**DATA SUPPLIED**
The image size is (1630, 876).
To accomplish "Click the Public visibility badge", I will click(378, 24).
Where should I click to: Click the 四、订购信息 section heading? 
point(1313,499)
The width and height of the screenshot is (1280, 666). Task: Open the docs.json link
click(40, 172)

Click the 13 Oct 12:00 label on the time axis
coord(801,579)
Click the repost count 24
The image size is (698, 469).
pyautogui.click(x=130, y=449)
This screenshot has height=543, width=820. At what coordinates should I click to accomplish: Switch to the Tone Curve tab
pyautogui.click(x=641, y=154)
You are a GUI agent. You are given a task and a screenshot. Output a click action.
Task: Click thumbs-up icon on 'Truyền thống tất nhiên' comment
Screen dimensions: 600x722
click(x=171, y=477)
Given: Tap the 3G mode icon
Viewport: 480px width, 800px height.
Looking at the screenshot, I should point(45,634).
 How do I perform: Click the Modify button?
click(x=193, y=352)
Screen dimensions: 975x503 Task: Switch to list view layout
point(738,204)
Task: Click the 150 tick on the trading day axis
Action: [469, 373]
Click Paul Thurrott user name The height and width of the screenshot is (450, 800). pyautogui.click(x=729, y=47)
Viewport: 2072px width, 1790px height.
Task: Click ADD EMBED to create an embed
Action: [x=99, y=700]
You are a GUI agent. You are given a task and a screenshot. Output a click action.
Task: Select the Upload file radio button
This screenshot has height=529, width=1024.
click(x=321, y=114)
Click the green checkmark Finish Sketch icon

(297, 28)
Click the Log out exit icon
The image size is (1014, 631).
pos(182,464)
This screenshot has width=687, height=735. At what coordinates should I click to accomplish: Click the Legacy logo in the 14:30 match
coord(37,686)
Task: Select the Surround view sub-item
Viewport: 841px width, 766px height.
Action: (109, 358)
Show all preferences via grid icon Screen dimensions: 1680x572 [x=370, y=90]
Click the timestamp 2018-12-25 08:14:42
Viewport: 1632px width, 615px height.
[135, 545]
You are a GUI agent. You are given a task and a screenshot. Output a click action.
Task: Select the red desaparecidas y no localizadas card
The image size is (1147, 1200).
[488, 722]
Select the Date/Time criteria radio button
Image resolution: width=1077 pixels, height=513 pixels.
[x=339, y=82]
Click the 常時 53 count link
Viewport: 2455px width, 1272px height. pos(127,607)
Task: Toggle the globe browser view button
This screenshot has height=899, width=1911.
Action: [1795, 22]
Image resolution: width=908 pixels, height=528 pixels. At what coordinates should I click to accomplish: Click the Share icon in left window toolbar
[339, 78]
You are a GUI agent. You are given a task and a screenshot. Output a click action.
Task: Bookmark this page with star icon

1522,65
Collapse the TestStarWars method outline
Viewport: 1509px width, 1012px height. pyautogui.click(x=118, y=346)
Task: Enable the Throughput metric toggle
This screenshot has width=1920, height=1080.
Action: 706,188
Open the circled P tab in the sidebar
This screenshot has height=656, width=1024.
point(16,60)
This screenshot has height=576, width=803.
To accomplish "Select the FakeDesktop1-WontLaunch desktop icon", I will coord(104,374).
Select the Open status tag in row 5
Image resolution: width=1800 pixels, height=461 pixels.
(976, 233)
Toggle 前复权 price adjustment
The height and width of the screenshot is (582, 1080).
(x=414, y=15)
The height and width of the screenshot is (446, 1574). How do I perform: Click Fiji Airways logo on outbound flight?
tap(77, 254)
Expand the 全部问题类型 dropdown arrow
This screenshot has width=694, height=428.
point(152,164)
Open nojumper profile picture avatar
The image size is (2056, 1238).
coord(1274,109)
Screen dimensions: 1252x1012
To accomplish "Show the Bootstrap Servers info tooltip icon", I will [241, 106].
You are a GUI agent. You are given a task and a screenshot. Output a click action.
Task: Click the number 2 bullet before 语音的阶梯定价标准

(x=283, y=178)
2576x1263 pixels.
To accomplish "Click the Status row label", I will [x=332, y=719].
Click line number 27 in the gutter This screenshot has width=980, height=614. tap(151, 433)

**PROBLEM DETAILS**
Copy out the entire listing above, line for line, with no changes.

**WRITTEN RESPONSE**
The image size is (1630, 876).
To accomplish "Click the Public visibility badge", I will click(378, 24).
Where should I click to: Click the 四、订购信息 section heading? 
point(1313,499)
The width and height of the screenshot is (1280, 666). Task: Open the docs.json link
click(40, 172)

Click the 13 Oct 12:00 label on the time axis
coord(801,579)
Click the repost count 24
The image size is (698, 469).
pyautogui.click(x=130, y=449)
This screenshot has height=543, width=820. At what coordinates should I click to accomplish: Switch to the Tone Curve tab
pyautogui.click(x=641, y=154)
You are a GUI agent. You are given a task and a screenshot. Output a click action.
Task: Click thumbs-up icon on 'Truyền thống tất nhiên' comment
Screen dimensions: 600x722
click(x=171, y=477)
Given: Tap the 3G mode icon
Viewport: 480px width, 800px height.
Looking at the screenshot, I should point(45,634).
 How do I perform: Click the Modify button?
click(x=193, y=352)
Screen dimensions: 975x503 Task: Switch to list view layout
point(738,204)
Task: Click the 150 tick on the trading day axis
Action: [469, 373]
Click Paul Thurrott user name The height and width of the screenshot is (450, 800). pyautogui.click(x=729, y=47)
Viewport: 2072px width, 1790px height.
Task: Click ADD EMBED to create an embed
Action: [x=99, y=700]
You are a GUI agent. You are given a task and a screenshot. Output a click action.
Task: Select the Upload file radio button
This screenshot has height=529, width=1024.
click(x=321, y=114)
Click the green checkmark Finish Sketch icon

(297, 28)
Click the Log out exit icon
The image size is (1014, 631).
pos(182,464)
This screenshot has width=687, height=735. At what coordinates should I click to accomplish: Click the Legacy logo in the 14:30 match
coord(37,686)
Task: Select the Surround view sub-item
Viewport: 841px width, 766px height.
Action: (109, 358)
Show all preferences via grid icon Screen dimensions: 1680x572 [x=370, y=90]
Click the timestamp 2018-12-25 08:14:42
Viewport: 1632px width, 615px height.
[135, 545]
You are a GUI agent. You are given a task and a screenshot. Output a click action.
Task: Select the red desaparecidas y no localizadas card
The image size is (1147, 1200).
[488, 722]
Select the Date/Time criteria radio button
Image resolution: width=1077 pixels, height=513 pixels.
[x=339, y=82]
Click the 常時 53 count link
Viewport: 2455px width, 1272px height. pos(127,607)
Task: Toggle the globe browser view button
This screenshot has height=899, width=1911.
Action: [1795, 22]
Image resolution: width=908 pixels, height=528 pixels. At what coordinates should I click to accomplish: Click the Share icon in left window toolbar
[339, 78]
You are a GUI agent. You are given a task and a screenshot. Output a click action.
Task: Bookmark this page with star icon

1522,65
Collapse the TestStarWars method outline
Viewport: 1509px width, 1012px height. pyautogui.click(x=118, y=346)
Task: Enable the Throughput metric toggle
This screenshot has width=1920, height=1080.
Action: 706,188
Open the circled P tab in the sidebar
This screenshot has height=656, width=1024.
point(16,60)
This screenshot has height=576, width=803.
To accomplish "Select the FakeDesktop1-WontLaunch desktop icon", I will coord(104,374).
Select the Open status tag in row 5
Image resolution: width=1800 pixels, height=461 pixels.
(976, 233)
Toggle 前复权 price adjustment
The height and width of the screenshot is (582, 1080).
(x=414, y=15)
The height and width of the screenshot is (446, 1574). How do I perform: Click Fiji Airways logo on outbound flight?
tap(77, 254)
Expand the 全部问题类型 dropdown arrow
This screenshot has width=694, height=428.
point(152,164)
Open nojumper profile picture avatar
The image size is (2056, 1238).
coord(1274,109)
Screen dimensions: 1252x1012
To accomplish "Show the Bootstrap Servers info tooltip icon", I will [241, 106].
You are a GUI agent. You are given a task and a screenshot. Output a click action.
Task: Click the number 2 bullet before 语音的阶梯定价标准

(x=283, y=178)
2576x1263 pixels.
To accomplish "Click the Status row label", I will [x=332, y=719].
Click line number 27 in the gutter This screenshot has width=980, height=614. tap(151, 433)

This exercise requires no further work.